NSAIDs and COX-2 Inhibitors
Nonsteroidal anti-inflammatory drugs (NSAIDs) have potentially adverse effects on blood pressure.[10,11] NSAIDs block both cyclooxygenase-1 (COX-1) and COX-2 enzymes, which leads to a reduction in prostaglandin formation. These drugs can have widespread beneficial and harmful effects, depending on the patient context. Drug-induced hypertension associated with NSAIDs is due to the renal effects of these drugs. Specifically, NSAIDs cause dose-related increases in sodium and water retention. This effect is also seen with COX-2 selective agents, such as celecoxib.

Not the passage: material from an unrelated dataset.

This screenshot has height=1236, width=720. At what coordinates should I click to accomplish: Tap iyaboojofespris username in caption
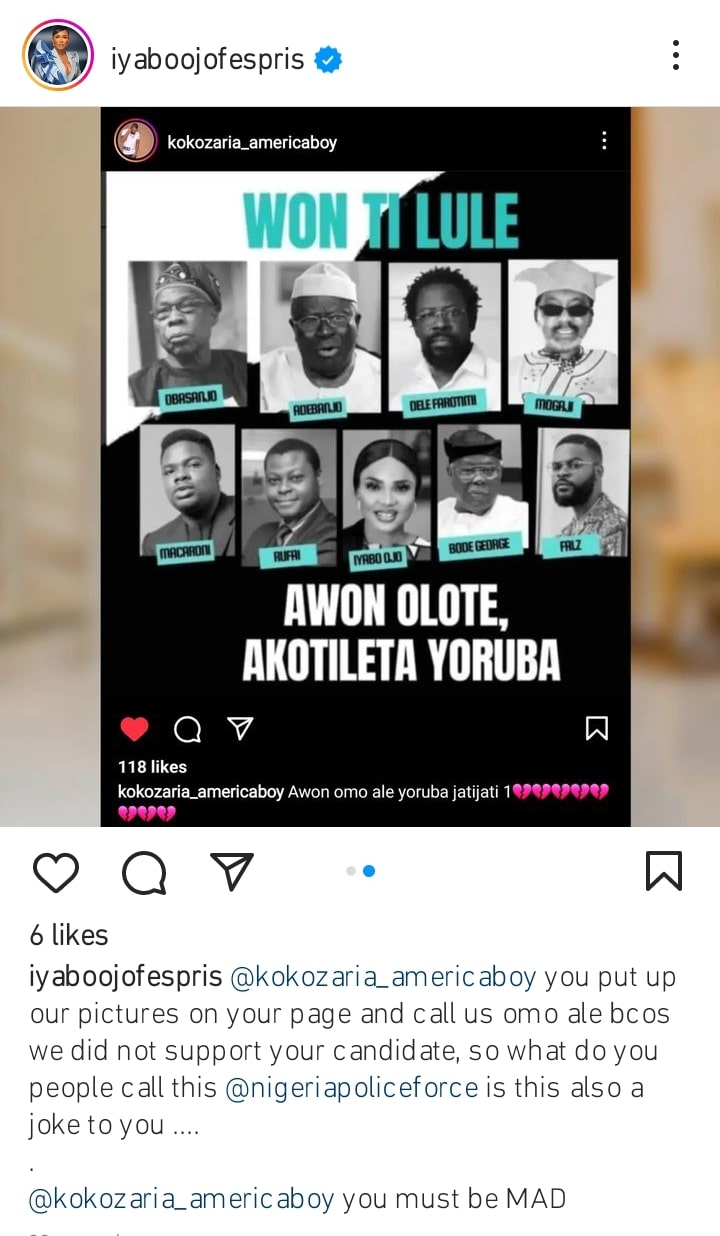(x=125, y=977)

The COX-1 and COX-2 isoforms are both expressed within the normal adult kidney, with COX-1 in the glomerulus and afferent arteriole and COX-2 in the afferent arteriole, the podocytes, and macula densa. The specific location of each of these isoenzymes in the kidney translates into notably different effects on renal function. The prostaglandins produced by COX-1 primarily affect renal homeostasis by promoting vasodilation in the renal vascular bed, reducing renal vascular resistance, and consequently increasing renal perfusion. Prostaglandins produced by the COX- 2 isoenzyme have diuretic and natriuretic effects.[12,13] In patients who are hemodynamically compromised, the effects of the two isoenzymes are essential for the maintenance of renal perfusion because of their vasodilatory effects. Because NSAIDs block the production of the COX-1 and COX-2 prostaglandins, renal side effects are not uncommon, occurring in approximately 1% to 5% of NSAID users.
By inhibiting COX-2’s natriuretic effect, thereby increasing sodium retention, all NSAIDs carry with them the consequent risk of increased fluid retention. Additionally, the inhibition of vasodilating prostaglandins and the production of vasoconstricting factors, namely endothelin-1, can contribute to the induction of hypertension in a normotensive and/or controlled hypertensive patient.

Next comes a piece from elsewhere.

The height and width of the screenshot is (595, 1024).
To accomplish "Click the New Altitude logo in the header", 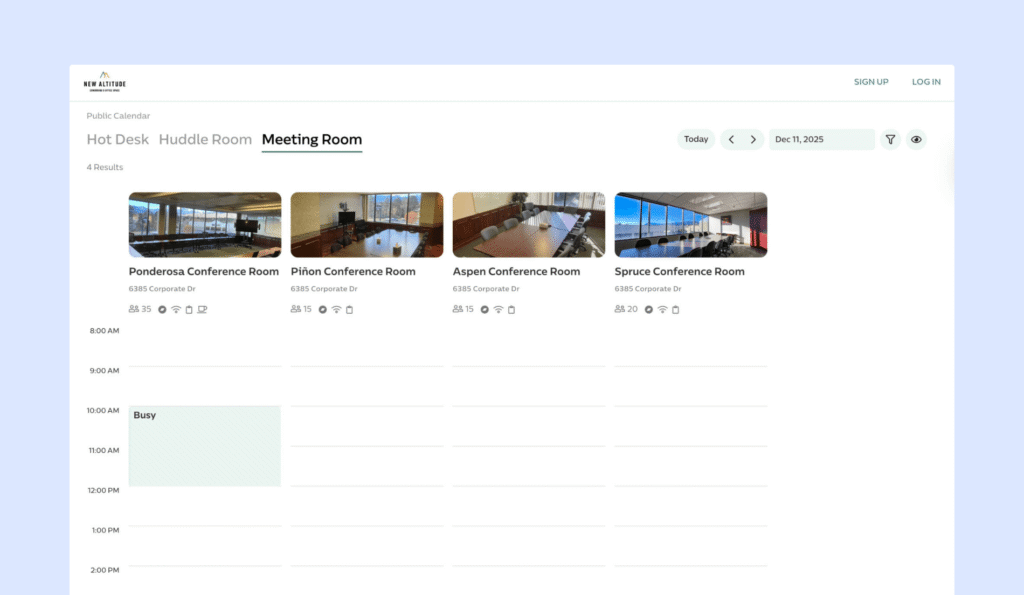I will (x=105, y=81).

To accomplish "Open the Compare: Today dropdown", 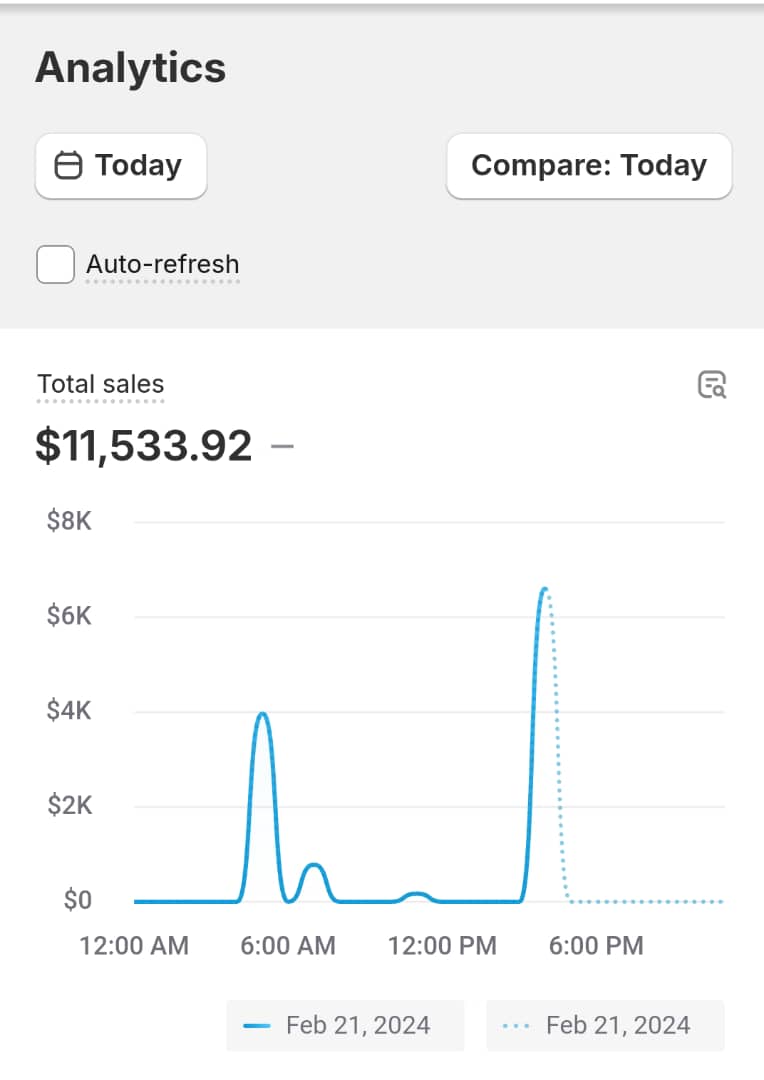I will click(x=588, y=165).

In a comparison of celecoxib with diclofenac conducted in 287 patients with arthritis, cardiovascular and renal side effects were seen in 79 patients (27.8%), with hypertension being the most common (16.6%). There was no statistical difference in the incidence of hypertension between the traditional NSAID and COX-2 groups. This initiation of hypertension by NSAIDs is especially important in the discussion of COX-2 safety in light of the fact that hypertensive status is a key risk factor in the progression of virtually all cardiovascular diseases including stroke, myocardial infarction, and congestive heart failure.
A recent meta-analysis of COX-2 inhibitors and their effects on blood pressure was published. Data were collected in 45,451 patients from 19 clinical trials. Interestingly, there appeared to be a somewhat greater blood pressure elevation with COX- 2 inhibitors compared with placebo and nonselective NSAIDs (e.g., ibuprofen and diclofenac). Rofecoxib appeared to confer a greater risk of developing clinically important elevations in both systolic and diastolic pressures in comparison to celecoxib. However, rofecoxib was voluntarily pulled from the market in 2004 due to concerns about increased risk of heart attack and stroke.
Because of the widespread availability of NSAIDs without a prescription, many patients with hypertension may be at risk for aggravated blood pressure effects caused by these drugs. Pharmacists should take a careful medication history and specifically inquire about OTC use of NSAIDs. Patients with hypertension should be more closely monitored for blood pressure elevations when using NSAIDs. Patients should be counseled that this adverse effect tends to be dose related, but it is not always predictable. The adverse effect of all NSAIDs and COX-2 inhibitors on blood pressure may have the most clinical significance in the elderly, in whom the prevalence of arthritis, hypertension, and NSAID use is high.